Last month, Areva agreed to a reduction in tax breaks and a rise in royalty rates at its uranium mines in Niger but said the start of production at its giant new Imouraren mine there would be delayed until prices improve.

Partly as a result of Fukushima, the International Atomic Energy Agency in 2013 cut its long-term outlook for nuclear energy growth for a third year in a row.

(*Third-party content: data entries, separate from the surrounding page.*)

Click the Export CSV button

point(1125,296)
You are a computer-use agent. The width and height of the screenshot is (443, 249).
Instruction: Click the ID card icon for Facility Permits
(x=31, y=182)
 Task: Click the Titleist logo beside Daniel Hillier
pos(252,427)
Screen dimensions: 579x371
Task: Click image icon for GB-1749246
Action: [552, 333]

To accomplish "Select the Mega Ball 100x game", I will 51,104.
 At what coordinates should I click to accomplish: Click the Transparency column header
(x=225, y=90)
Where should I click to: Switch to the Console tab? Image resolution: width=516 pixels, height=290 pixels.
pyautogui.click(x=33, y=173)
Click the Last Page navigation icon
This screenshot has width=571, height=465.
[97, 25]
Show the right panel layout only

The industry could, however, still nearly double its capacity by 2030 due to expansion in Asia, it said.

All 48 of Japan’s nuclear reactors have been idled for safety checks, but the pro-nuclear government of Prime Minister Shinzo Abe has vowed to restart plants that pass the tougher, post-Fukushima safety checks.

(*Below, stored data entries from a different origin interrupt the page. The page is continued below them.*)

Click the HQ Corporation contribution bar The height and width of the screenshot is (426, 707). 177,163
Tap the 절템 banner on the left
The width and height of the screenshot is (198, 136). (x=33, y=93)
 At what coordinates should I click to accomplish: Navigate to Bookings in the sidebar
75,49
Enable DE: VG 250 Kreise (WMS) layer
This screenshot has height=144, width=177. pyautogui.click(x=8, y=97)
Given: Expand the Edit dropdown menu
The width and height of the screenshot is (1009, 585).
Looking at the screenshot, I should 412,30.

The restart of Japanese reactors will be key to a turnaround in the uranium market, according to a joint uranium group of the OECD’s Nuclear Energy Agency (NEA) and the IAEA.

However, “it will take some time to clear inventories that have built up since they went off line,” said Susan Hall of the U.S. Geological Survey, presenting the preliminary results of the group’s 2014 survey due next month.

Noting that 72 nuclear reactors are under construction worldwide, she told the conference about the prospects for the uranium market: “It is expected that slumping demand will reverse and increase in the coming years.”

Between the first quarter of 2011 and the last quarter of 2013, the uranium spot price has declined from 118.8 euro per kilogram to 66.18 euro, a fall of 44 percent, according to the website of the Euratom Supply Agency.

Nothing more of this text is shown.